German Government Knew Euro Would Fail
Former German Chancellor Helmut Kohl was warned that the euro was doomed to fail, according to secret documents obtained by Spiegel.
“Documents from the Kohl administration, kept confidential until now, indicate that the euro’s founding fathers were well aware of its deficits,” it wrote May 8.
The Trumpet has long warned that European leaders knew exactly what they were doing when they created the euro. The current crisis is not a mistake. They knew that, as Spiegel writes, “a common currency cannot survive on the long term if it is not backed by a political union.” They pushed ahead because they believed a common currency would force the unwilling European people to form a political union.
The documents released to Spiegel give yet more evidence of this.
Italy was allowed to join the euro after some deceptive accounting meant it fulfilled the entrance criteria. “However, the Kohl administration cannot plead ignorance,” writes Spiegel. “In fact, the documents show that it was extremely well informed about the state of Italy’s finances.”
Not only did Kohl ignore warnings that Italy’s debt was way too high, but “the documents that have now been released suggest that the Kohl administration misled both the public and Germany’s Federal Constitutional Court,” it writes.

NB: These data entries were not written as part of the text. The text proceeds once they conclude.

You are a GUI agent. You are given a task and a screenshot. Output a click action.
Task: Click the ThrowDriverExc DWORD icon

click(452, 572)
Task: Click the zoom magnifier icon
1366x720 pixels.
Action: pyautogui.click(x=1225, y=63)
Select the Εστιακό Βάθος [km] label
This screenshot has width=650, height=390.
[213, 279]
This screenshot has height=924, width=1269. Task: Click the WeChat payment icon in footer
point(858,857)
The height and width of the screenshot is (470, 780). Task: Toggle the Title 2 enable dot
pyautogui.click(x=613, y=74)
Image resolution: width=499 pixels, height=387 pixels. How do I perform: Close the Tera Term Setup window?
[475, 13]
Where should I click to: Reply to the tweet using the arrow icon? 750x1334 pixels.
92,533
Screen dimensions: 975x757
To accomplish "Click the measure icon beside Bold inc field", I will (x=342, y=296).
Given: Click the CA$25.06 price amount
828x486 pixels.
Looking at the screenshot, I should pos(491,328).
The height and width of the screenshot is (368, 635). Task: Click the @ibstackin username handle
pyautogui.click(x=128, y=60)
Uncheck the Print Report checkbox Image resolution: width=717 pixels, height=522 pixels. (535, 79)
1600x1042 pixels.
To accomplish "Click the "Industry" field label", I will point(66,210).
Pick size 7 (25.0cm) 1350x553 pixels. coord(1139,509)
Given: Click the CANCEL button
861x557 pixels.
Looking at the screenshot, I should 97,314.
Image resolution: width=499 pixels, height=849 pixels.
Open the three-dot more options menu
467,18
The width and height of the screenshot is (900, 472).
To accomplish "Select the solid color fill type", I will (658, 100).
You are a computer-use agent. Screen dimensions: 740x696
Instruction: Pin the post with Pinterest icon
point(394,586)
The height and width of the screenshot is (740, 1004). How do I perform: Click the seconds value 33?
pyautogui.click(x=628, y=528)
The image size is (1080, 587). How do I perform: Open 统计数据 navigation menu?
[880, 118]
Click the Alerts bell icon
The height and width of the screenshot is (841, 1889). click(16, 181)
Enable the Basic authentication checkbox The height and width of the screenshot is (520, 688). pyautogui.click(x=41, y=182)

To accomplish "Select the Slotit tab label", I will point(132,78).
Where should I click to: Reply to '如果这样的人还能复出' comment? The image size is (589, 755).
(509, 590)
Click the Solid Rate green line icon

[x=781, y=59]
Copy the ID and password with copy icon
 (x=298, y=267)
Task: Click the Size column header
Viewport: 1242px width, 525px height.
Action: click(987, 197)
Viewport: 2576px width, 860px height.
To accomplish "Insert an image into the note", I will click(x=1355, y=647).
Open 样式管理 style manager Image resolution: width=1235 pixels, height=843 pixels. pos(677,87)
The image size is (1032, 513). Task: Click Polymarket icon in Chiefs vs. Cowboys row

Kohl’s government told the court that Italy’s breaking of the euro’s financial rules was “neither recognizable nor to be expected.” Meanwhile, the government’s economic advisers were saying that Italy’s “high debt levels” carried “enormous risks.”
Kohl’s government lied to the equivalent of Germany’s supreme court to make sure the euro went ahead. He knew that then Italian Prime Minister Romano Prodi was fiddling the books to make Italy look ready for the euro.
JP Morgan Asset Management calculated last week that the eurozone was one of the worst possible common currency zones. The economies involved are too different. In fact, it found that a currency zone made up of countries whose names start with the letter M would make a better currency union than the euro.
As former EU civil servant and author of The Rotten Heart of Europe Bernard Connolly warned in 2007: “And, whereas the mission of the Fed is to avoid a financial crisis, the mission of the ecb [European Central Bank] is to provoke one. The purpose of the crisis will be, as Prodi, then Commission president, said in 2002, to allow the EU to take more power for itself.”
The key leaders knew the euro wasn’t an optimal currency zone. They knew the only way it would work would be to centralize even more power in Brussels. But they couldn’t get voters to agree to this.
Now, as Spiegel observes, all possible solutions to the crisis “boil down to individual countries relinquishing more authority and the central government in Brussels acquiring more in return.”
This is exactly what the euro’s founders wanted.